The proof is that when you want to leave Facebook, the platform offers to bring with you a summary archive. But this archive does not contain:
- links included in your personal posts (just that!)
- discussions following your personal posts.
- Comments left on other posts
- the links of posts that you republish.
- your address book (you get the names, not the mails or other coordinates theoretically shared with you)

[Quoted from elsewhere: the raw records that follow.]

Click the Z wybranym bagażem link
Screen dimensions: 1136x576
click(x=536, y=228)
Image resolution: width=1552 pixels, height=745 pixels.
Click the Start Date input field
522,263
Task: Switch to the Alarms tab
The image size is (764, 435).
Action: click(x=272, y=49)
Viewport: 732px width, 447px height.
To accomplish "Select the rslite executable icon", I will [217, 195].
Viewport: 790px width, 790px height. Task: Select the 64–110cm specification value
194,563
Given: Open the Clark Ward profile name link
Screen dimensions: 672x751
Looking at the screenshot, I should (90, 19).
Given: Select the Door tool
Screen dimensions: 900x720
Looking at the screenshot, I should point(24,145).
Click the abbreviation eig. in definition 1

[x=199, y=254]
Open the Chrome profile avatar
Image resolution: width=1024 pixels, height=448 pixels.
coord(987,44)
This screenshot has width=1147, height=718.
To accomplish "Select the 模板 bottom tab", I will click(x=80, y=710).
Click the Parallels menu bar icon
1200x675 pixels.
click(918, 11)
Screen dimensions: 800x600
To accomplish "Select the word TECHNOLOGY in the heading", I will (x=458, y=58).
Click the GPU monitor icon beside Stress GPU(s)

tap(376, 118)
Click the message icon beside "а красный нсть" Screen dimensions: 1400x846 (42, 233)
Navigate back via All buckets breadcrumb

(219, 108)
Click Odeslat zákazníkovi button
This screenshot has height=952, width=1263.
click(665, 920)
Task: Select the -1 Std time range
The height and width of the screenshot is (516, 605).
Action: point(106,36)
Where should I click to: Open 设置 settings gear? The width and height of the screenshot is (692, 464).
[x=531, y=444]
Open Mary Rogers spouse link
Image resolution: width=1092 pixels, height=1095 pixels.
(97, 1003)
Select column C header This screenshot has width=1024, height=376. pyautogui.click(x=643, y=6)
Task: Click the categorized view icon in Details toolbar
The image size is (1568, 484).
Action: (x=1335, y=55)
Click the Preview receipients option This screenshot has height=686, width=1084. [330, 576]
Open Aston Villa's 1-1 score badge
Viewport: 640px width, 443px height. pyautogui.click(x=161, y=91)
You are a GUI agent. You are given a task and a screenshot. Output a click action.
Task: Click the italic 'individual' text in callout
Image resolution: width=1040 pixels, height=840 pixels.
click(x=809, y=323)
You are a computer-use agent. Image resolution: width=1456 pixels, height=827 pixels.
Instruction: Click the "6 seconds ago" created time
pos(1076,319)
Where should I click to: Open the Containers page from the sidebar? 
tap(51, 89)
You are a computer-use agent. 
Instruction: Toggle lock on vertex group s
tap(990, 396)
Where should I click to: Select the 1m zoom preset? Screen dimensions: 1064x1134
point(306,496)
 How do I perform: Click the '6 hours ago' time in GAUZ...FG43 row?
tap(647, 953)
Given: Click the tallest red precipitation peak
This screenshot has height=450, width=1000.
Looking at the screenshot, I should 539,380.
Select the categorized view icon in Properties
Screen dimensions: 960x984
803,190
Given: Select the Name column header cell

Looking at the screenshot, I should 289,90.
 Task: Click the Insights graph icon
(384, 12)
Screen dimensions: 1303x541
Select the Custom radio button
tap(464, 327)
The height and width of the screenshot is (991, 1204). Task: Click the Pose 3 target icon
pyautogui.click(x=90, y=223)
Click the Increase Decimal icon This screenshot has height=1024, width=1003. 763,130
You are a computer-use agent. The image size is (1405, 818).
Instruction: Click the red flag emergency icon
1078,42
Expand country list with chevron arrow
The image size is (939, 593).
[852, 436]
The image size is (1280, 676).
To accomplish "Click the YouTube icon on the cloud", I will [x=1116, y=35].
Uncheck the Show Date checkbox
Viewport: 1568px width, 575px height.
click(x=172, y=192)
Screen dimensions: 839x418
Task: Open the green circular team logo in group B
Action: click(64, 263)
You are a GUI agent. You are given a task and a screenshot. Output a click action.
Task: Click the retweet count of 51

In short, it's a real hostage taking!
In other words, Facebook looks like a sort of Far West saloon in which alcohol would be free. If you go in, not to drink, but to simply chat with your friends, you realize when you go out that your conversations and your address book no longer belong to you. They belong to the boss of the saloon! To top it off, the boss forbids you to say goodbye one by one to your friends and retrieve their details. Personal messages are indeed blocked after a few hundred!
In short, by this open letter, I wish to alert my colleagues and more generally all professional or independent intellectual workers. Do not post your ideas on Facebook! Do not lead any interesting conversation on Facebook! Instead, choose to chat on free distributed social networks such as Diaspora or Mastodon. Choose shared intelligence platforms like Seenthis. In particular, my friends, independent researchers or independent artists, do not wait until Mark Zuckerberg, enriched to the extreme by your free work, wants to pay you a basic income. He has no legitimacy to do that! Instead, experiment with distributed free money creation networks such as Duniter.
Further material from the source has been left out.